-------- Working data --------

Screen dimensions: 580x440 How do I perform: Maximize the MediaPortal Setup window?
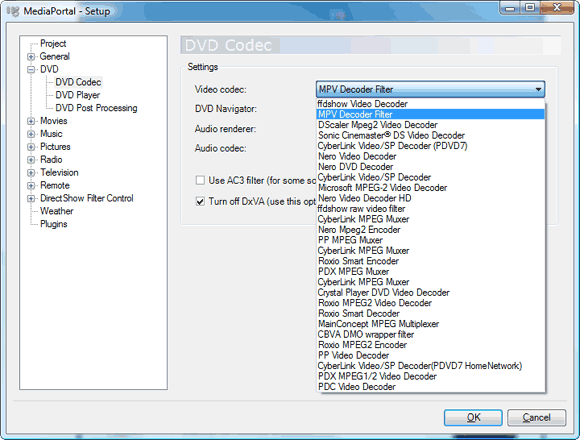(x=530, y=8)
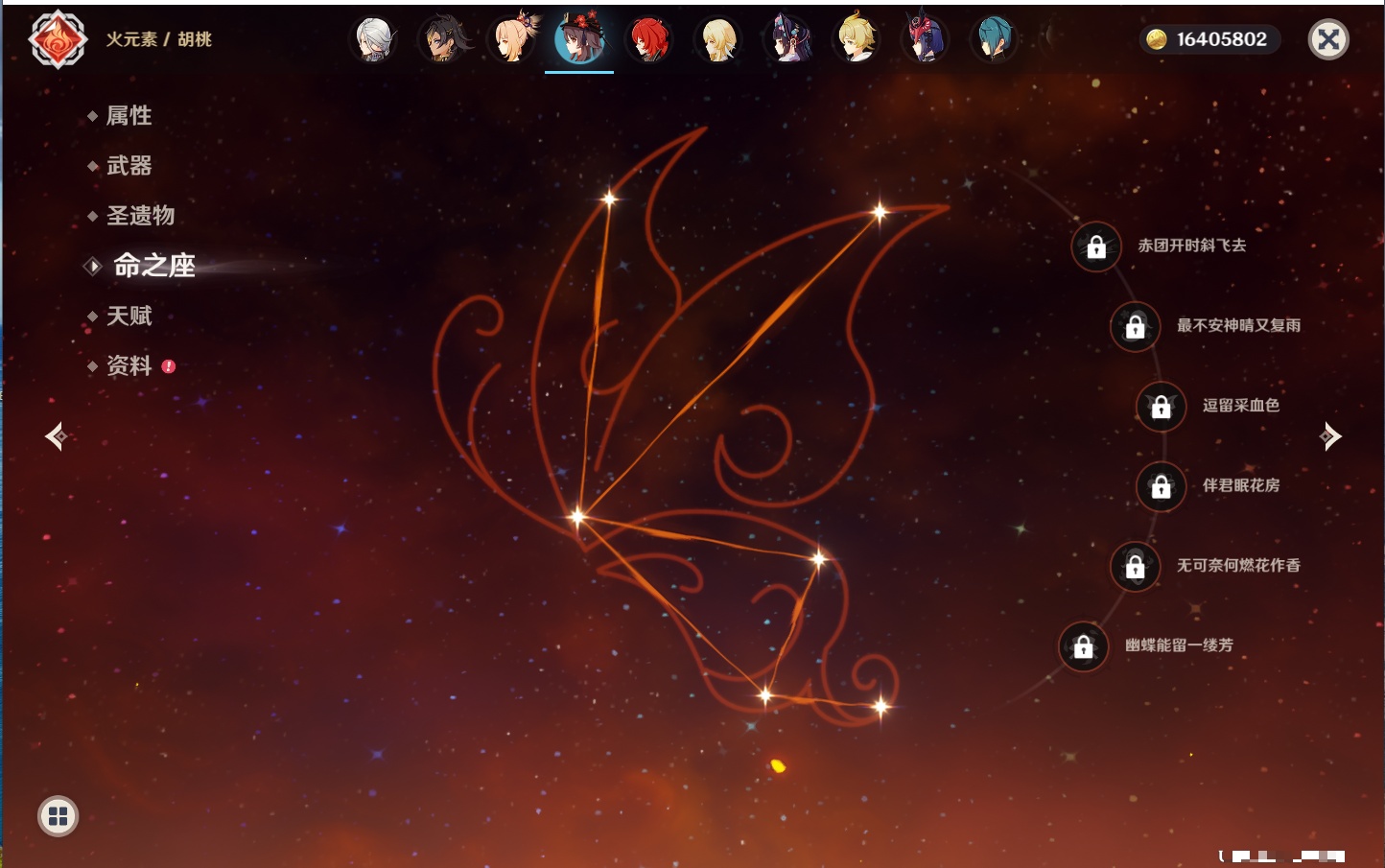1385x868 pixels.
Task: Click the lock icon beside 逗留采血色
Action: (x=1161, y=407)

--------

Where a record above contains a picture, leave the picture out and transcribe everything else exactly.

| Your solution |
Screen dimensions: 580x440 How do I perform: Maximize the MediaPortal Setup window?
(x=530, y=8)
1385x868 pixels.
Task: Click the lock icon beside 逗留采血色
Action: (x=1161, y=407)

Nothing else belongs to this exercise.